Love and scandal are the best sweeteners of tea. —Henry Fielding

25 November 2024

Gladiator II (2024)

Gladiator II doesn’t quite work in all the ways it wants to, but it works in a lot of those ways. This is a big, soulless spectacle in the vein of Ridley Scott’s most recent outing, Napoleon, but to be generous, Gladiator II is much much better than last year’s Ridley Scott film. Still, this thing is big and nonsensical and soulless, and one even has trouble figuring out who to root for. 

Gladiator II
's ostensible protagonist, Hanno, tells us very little about what he wants, and so although we admire him, he is hard to love. There's also Pedro Pascal's general something-or-other, but he's not a character who makes much sense, actually. He strains credibility in that he's a ruthlessly bloody general working in the service of Rome who seems to have no ambition except to do the right thing.
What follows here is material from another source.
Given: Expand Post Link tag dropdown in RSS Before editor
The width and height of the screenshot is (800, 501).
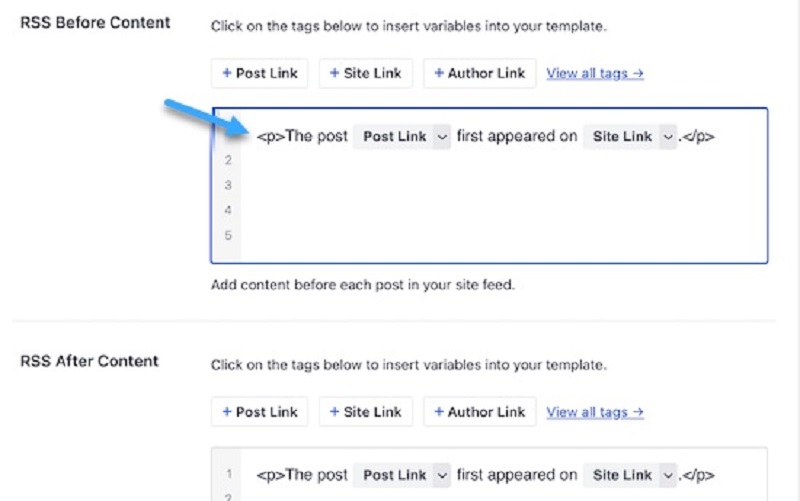Looking at the screenshot, I should tap(443, 137).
The film’s most compelling character is Denzel Washington’s Macrinus, and even when he’s behaving very badly, it’s difficult to turn on someone so charismatic. Perhaps this makes me more of an ancient Roman than a morally upstanding US American in 2024, but I would vote with Macrinus. He knows what he’s doing and he played the game well. 

There is more to say about Macrinus (who was a real emperor of Rome after he murdered emperor Caracalla). Denzel ate. He chewed. He feasted on this part. He’s a pleasure to watch. My companion thought Paul Mescal lacked charisma, but I don’t know. I thought he was fine. I blame Ridley Scott. The whole thing feels sort of bland and generic (and, frankly, if I remember correctly from 24 years ago, I think that was mostly true of Gladiator itself). Gladiator II is epic, though, and I enjoyed most of it. I like it when people quote Virgil and Cicero and Seneca. And it's fun to watch muscled dudes play with swords and fight wild animals. For me this was better than the critics said it was. I was not bored.

I have more to say. I’ll believe lots of things: gladiators riding rhinoceroses wearing bespoke saddles, fine; gladiators fighting starving baboons, fine. But sharks? Sharks??? In a naumachia? How? You’re telling me they caught a half dozen sharks from the ocean without injuring them and transported them from the sea (in what vessel?) and then let them loose in the Roman Coliseum after flooding it? I do not believe it.